TASK STATEMENT:
In the lucid task post, what color is a task completer's name displayed in within the online members list?

SUPPLIED TEXT:
Whoever completes any of these tasks gets the following goodies until the end of the month:
Your name will be displayed in *ORANGE* in the online members list at the bottom of the main forum page. **NEW** You'll also be displayed in orange purple (by popular vote) in our Discord.You will receive a special title and badge.You will receive access to the "Lucid Task Club" which is a limited access forum for people that complete a lucid task each month. Members of this club can vote for submitted suggestions for the next month's tasks. Access to the Lucid Task Club will also grant you early access to the next month's tasks, giving you a 2-3 day window to keep your wings for the following month. 
*Tasks for this month:*

*Basic Task i* - Ask someone from a dream to tell you something about yourself that you do not know about yourself. _(DropTherapy)_
*Basic Task ii* - Read the newspaper and recall one of the stories you read. _(priceleecushing)_

*Advanced Task i* - Walk across a High wire and then dive into a small glass of water. _(Lauraw)_
*Advanced Task ii* - Pick up your phone, and just say "hello?" Someone will answer. If so, tell the person to open a portal and teleport you to them so you can meet them in person. See if they can. If you successfully get teleported\transported, Where did you land? Who was the person? _(Nefets)_

*BONUS TASK!!* - Go to the moon, put rockets on it and make it loose orbit and watch it exploding the earth. _(Nikakwa)_


*JANUARY'S BEGINNER TASKS*: (Anybody feel free to have fun with these, but you'll get wings only if you are a beginner. Some will change each month!)

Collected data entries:
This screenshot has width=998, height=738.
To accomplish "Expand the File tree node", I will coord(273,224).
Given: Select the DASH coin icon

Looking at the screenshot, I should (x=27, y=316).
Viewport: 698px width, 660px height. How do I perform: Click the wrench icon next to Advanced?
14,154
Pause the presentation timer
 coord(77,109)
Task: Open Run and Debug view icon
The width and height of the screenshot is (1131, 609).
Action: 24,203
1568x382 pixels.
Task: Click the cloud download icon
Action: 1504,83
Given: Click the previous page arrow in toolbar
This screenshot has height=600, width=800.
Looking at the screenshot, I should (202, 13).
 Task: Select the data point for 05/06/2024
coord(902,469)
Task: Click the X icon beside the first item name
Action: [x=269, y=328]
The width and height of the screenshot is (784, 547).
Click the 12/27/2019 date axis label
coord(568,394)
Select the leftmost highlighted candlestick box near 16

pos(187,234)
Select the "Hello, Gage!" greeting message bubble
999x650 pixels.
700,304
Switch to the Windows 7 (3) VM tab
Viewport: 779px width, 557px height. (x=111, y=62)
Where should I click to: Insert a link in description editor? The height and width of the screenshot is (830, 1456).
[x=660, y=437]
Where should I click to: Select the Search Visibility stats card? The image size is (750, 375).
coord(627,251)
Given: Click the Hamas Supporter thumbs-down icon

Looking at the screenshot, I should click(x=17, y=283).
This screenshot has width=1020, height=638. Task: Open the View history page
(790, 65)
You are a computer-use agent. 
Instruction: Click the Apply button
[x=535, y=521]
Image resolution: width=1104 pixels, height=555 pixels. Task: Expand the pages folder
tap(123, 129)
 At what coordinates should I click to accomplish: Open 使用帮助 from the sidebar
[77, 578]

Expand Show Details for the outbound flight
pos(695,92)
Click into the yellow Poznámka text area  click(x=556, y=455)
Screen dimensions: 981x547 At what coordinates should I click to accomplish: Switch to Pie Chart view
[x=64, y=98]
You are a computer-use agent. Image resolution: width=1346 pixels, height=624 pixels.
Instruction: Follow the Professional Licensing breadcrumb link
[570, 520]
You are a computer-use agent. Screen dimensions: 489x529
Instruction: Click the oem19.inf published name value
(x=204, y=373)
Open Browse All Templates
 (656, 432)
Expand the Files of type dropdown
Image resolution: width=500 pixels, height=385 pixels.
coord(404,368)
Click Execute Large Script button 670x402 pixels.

SOLVED PROBLEM:
Orange.